Body fossils versus behavior

A body fossil can show anatomy. A trace fossil can show behavior. A trackway may show how an animal moved, a burrow may show how an organism lived in sediment, and a coprolite may preserve clues about diet. Trace fossils can sometimes record soft-bodied animals that left few or no body fossils.

How traces are preserved

Traces are preserved when sediment records an activity before it is erased. A footprint may be covered by another layer of sediment. A burrow may be filled with different material from the surrounding rock. A feeding trail may be hardened and buried. Later compaction, cementation, erosion, and exposure can turn that activity into a fossil record.

Footprints and trackways

Footprints and trackways can reveal direction of travel, stride length, gait, group movement, substrate conditions, and sometimes approximate body size. They rarely identify an exact species by themselves. A footprint is often given an ichnotaxon name based on its form, because the track maker may not be known with certainty.

Burrows, borings, and trails

Burrows and trails are common trace fossils in sedimentary rocks. They can show how animals moved through mud, sand, or seafloor sediment. Borings record organisms drilling or rasping into hard surfaces such as shells, wood, or rock. These traces help reconstruct oxygen levels, sediment consistency, water depth, energy, and ecological activity.

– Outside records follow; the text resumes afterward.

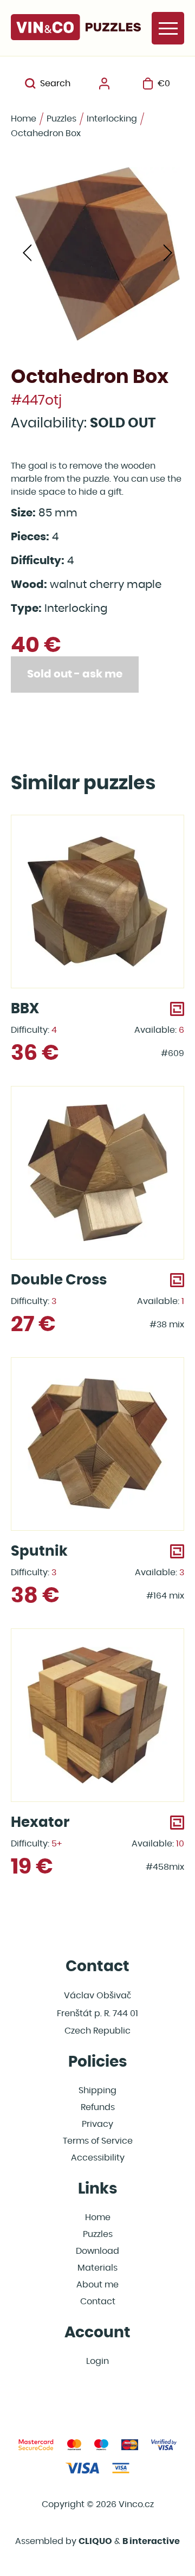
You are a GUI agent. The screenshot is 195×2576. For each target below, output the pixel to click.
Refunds (98, 2107)
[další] (168, 254)
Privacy (97, 2124)
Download (97, 2251)
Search (55, 83)
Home (23, 118)
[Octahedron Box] (97, 254)
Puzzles (61, 118)
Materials (97, 2268)
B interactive (151, 2541)
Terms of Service (98, 2141)
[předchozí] (27, 254)
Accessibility (98, 2157)
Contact (97, 2301)
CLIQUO (95, 2541)
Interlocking (112, 118)
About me (97, 2284)
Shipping (97, 2090)
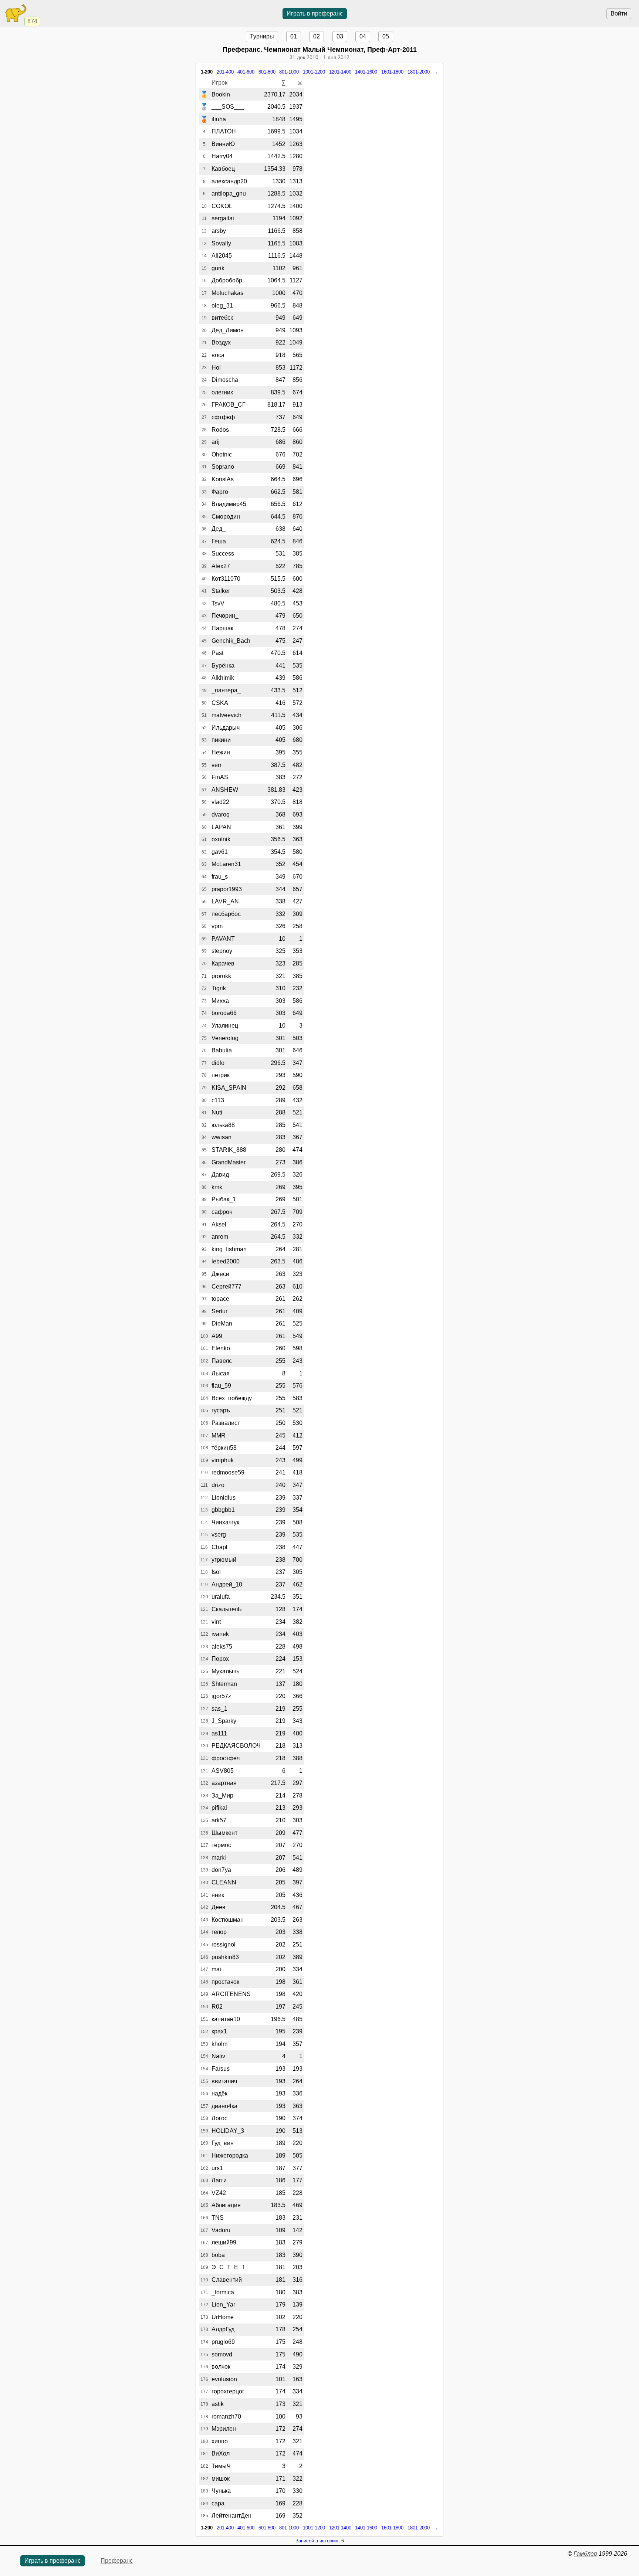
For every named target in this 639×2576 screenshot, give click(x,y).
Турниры (262, 36)
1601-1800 (392, 72)
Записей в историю (316, 2540)
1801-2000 (419, 72)
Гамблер (585, 2553)
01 (293, 36)
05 (385, 36)
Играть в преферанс (315, 13)
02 (316, 36)
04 (362, 36)
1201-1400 (340, 72)
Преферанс (117, 2561)
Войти (619, 13)
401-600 (245, 72)
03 (340, 36)
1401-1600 (366, 72)
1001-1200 (314, 72)
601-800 (266, 72)
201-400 (225, 72)
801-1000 (289, 72)
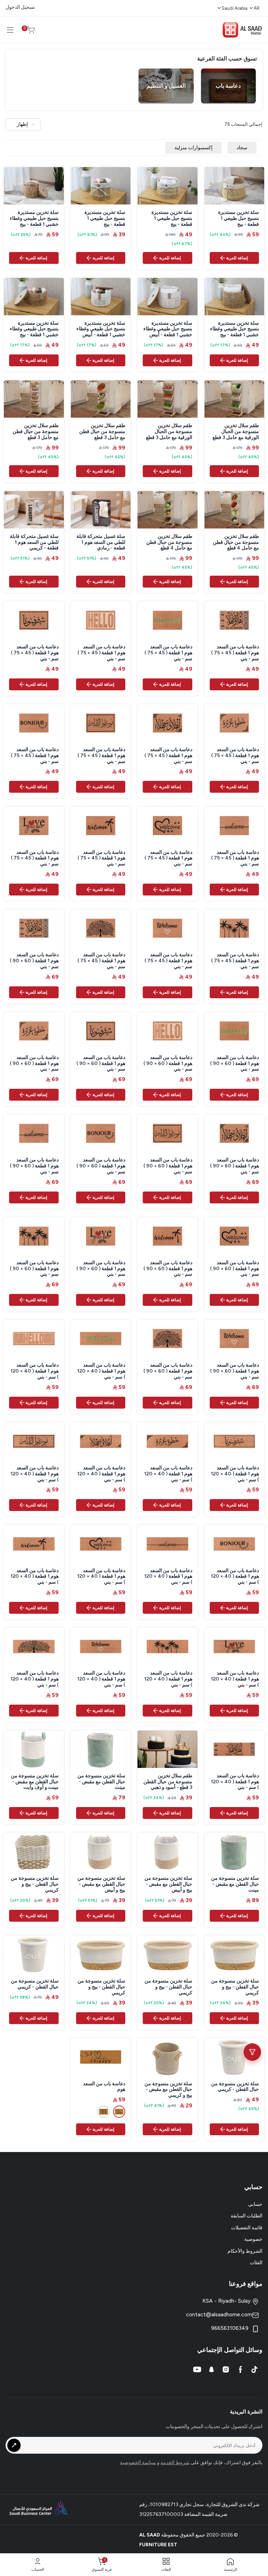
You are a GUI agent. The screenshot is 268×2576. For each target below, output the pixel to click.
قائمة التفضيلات (246, 2228)
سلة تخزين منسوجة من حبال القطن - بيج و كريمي (35, 1884)
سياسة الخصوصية (138, 2463)
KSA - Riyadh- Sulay (227, 2300)
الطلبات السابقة (246, 2216)
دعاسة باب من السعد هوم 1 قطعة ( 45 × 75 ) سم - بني (235, 653)
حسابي (255, 2204)
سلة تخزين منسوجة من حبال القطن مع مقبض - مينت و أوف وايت (35, 1782)
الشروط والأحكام (245, 2251)
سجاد (242, 148)
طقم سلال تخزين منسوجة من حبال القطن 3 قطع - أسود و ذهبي (167, 1782)
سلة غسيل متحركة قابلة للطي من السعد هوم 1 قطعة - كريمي (34, 542)
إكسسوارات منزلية (193, 148)
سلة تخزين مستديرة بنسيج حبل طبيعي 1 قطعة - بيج (238, 218)
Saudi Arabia (234, 8)
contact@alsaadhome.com (219, 2314)
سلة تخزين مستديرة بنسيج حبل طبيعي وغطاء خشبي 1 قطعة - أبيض (167, 329)
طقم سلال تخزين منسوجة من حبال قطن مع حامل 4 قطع (236, 542)
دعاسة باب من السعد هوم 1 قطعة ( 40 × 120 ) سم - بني (101, 1371)
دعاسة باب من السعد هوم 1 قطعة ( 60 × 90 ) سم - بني (34, 961)
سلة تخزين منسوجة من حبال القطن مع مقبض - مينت (101, 1782)
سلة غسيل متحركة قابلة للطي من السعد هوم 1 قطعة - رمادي (100, 542)
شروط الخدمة (175, 2463)
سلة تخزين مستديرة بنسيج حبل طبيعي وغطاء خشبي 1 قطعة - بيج (34, 218)
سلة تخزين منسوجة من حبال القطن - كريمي (35, 1984)
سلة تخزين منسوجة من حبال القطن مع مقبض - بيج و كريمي (168, 2090)
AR (257, 8)
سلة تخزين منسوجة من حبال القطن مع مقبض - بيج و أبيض (168, 1884)
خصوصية (253, 2239)
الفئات (256, 2263)
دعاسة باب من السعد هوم (104, 2087)
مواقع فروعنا (245, 2284)
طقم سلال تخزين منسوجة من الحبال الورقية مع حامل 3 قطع (235, 431)
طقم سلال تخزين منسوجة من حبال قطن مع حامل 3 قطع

Coprolites and feeding traces

Coprolites are fossilized feces. They may preserve bones, scales, pollen, plant fragments, parasites, or chemical clues about diet and digestion. Bite marks, scrape marks, drill holes, and gnaw traces can show predator-prey relationships, scavenging, grazing, or other interactions that body fossils alone might miss.

Limits and uncertainty

Trace fossils are powerful but tricky. Similar traces can be made by different organisms, and one organism can make different traces depending on behavior, sediment, and water conditions. A trace can be preserved without the animal's body nearby. Good interpretation uses shape, sedimentary context, associated fossils, modern analogs, and careful uncertainty.

Why it matters

Trace fossils matter because they add behavior to the fossil record. They reveal how organisms moved, fed, sheltered, reproduced, and changed sediment. They also help paleontologists study ancient ecosystems, early animal activity, mass-extinction recovery, and environments where body fossils are rare.